JDC will also recruit students for the planned schools toward the year's end and hire highly qualified teachers from home and abroad, who can conduct classes in English.

Byon then said the center will create a healthcare district to attract foreign patients in cooperation with the Korea Institute of Oriental Medicine and the Korea Tourism Organization. ``We will build a comprehensive healthcare theme park where patients and their family members can enjoy both leisure and medical services in one place. To attract foreign investors, we are exempting them from paying corporate and income taxes for the first five years. They also do not pay property taxes for 15 years. Those who invest more than $500,000 and reside here for five years will be given permanent residency,'' he said.

Touching on the envisioned science-technology complex, it has attracted online portal operator Daum, the Korea Advanced Institute of Science and Technology and 32 other companies and research institutes since its launch in March.

``They will receive a 100-percent exemption from corporate tax for the next three years. For the following five years, they only need to pay 50 percent. Additionally, their property acquisition and holding taxes will be exempted as long as they stay here. Moreover, we will offer a range of support programs to help them do business,'' Byon said.

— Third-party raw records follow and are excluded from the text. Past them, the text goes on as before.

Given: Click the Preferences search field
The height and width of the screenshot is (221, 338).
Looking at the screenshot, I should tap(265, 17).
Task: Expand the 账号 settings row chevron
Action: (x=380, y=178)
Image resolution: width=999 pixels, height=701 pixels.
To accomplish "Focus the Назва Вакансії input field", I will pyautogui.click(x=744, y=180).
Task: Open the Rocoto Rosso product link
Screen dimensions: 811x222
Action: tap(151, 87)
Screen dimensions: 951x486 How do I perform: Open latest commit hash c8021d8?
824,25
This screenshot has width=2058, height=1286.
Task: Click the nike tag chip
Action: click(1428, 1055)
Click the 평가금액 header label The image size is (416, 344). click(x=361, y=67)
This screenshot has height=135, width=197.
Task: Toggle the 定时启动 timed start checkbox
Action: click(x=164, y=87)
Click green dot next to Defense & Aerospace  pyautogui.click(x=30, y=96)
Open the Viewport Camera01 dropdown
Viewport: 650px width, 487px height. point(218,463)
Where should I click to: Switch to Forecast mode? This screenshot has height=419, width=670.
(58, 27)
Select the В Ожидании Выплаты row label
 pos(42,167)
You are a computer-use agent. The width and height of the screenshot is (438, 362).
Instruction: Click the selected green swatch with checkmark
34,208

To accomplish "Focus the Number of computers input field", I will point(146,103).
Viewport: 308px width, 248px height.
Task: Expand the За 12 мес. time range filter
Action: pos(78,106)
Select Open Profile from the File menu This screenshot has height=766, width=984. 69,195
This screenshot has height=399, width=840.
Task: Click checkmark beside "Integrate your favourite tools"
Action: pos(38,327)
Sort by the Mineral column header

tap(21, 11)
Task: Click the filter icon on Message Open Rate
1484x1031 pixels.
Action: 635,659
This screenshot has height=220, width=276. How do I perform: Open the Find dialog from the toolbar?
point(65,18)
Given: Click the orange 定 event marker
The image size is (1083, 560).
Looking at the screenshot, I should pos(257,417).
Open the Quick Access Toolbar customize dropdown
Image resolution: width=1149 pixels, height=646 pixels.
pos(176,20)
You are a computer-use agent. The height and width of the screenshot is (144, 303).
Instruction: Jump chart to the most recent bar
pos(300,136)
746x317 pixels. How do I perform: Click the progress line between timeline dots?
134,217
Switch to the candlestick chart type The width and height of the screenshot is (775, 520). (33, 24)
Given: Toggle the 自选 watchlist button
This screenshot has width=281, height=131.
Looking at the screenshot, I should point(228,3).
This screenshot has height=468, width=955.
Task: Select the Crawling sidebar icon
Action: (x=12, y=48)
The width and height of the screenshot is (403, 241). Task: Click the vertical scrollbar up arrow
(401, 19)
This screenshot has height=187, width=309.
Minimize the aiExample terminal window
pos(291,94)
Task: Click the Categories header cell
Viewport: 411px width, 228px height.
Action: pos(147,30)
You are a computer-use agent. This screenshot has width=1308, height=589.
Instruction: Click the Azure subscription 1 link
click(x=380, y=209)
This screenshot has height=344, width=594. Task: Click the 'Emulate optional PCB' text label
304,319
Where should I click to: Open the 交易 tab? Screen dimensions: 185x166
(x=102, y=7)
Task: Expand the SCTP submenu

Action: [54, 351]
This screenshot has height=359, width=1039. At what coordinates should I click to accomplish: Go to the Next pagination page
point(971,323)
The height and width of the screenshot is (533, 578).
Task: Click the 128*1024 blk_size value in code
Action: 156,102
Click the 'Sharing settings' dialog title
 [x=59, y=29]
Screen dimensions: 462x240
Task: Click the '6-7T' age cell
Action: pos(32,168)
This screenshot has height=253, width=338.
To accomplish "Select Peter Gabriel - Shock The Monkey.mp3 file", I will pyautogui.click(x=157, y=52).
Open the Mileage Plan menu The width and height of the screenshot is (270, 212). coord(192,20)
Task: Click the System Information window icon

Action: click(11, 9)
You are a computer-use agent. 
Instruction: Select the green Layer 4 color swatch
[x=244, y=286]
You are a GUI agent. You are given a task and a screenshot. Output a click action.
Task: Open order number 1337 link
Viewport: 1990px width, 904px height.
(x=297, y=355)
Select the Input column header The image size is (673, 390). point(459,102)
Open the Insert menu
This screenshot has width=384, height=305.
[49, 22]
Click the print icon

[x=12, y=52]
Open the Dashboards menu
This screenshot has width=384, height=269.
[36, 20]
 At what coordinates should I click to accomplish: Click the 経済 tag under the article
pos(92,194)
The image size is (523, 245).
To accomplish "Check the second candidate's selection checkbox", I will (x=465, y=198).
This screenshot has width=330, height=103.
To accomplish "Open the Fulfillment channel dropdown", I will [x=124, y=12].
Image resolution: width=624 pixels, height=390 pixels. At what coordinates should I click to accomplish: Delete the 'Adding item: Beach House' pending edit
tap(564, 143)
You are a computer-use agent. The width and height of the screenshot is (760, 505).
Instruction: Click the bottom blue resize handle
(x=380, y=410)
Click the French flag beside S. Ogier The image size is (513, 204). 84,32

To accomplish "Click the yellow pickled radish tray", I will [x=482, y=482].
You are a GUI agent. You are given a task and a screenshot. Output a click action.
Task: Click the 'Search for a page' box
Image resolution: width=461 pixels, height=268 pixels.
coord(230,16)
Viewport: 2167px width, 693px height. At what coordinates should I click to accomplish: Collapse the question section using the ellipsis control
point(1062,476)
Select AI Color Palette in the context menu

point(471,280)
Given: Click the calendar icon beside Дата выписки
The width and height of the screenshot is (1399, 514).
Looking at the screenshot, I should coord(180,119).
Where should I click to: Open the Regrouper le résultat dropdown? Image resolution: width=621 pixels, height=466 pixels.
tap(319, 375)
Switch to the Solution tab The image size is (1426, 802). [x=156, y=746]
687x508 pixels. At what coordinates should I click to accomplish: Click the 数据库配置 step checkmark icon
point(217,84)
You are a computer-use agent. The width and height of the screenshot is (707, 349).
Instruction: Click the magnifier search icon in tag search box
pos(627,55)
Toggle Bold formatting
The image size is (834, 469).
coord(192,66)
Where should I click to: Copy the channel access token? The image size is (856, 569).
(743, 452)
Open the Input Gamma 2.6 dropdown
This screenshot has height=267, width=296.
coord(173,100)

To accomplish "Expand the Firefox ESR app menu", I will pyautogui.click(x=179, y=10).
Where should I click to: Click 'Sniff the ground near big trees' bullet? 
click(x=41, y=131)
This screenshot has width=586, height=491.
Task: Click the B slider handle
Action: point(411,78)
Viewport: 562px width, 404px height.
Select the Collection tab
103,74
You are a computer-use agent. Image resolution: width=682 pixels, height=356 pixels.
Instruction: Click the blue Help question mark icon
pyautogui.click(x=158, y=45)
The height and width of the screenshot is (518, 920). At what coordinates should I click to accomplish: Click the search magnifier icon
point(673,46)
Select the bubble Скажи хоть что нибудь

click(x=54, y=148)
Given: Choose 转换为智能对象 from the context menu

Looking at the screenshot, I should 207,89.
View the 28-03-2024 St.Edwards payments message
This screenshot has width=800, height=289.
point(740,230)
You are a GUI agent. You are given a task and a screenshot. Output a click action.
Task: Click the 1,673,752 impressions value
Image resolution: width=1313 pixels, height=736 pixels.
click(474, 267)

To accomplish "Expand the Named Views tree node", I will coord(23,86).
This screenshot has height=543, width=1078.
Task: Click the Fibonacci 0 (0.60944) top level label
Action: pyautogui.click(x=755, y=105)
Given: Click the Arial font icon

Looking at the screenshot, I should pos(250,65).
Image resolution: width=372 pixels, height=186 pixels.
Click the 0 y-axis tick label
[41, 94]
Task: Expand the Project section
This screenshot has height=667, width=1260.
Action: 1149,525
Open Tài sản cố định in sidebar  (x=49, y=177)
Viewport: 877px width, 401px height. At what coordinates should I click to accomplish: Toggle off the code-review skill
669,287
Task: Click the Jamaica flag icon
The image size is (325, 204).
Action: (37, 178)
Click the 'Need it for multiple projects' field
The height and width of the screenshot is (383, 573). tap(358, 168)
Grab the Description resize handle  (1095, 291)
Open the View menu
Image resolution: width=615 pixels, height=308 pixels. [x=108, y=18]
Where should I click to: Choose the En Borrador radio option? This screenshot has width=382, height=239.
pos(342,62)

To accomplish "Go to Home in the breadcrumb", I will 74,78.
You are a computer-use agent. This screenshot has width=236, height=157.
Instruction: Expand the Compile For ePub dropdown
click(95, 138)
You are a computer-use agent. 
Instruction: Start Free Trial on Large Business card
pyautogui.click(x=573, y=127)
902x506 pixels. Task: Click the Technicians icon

The JDC plans to create a large resort complex, an eco-friendly park, and an aerospace museum to make Jeju a more attractive tourist destination. ``We have secured a $1.8 billion investment from Malaysia's Berjaya Group to complete the resort complex by 2015. For an eco-friendly park, we signed a memorandum of agreement (MOA) with MSC Korea, the local operator of an envisioned MGM theme park, in March for an $880 million investment,'' Byon said.

He said JDC signed a business agreement with the Smithsonian Institute of the United States last year to construct a space museum in 2011, adding it will build a world-class luxurious shopping center to cater to shopping needs of both local and foreign visitors.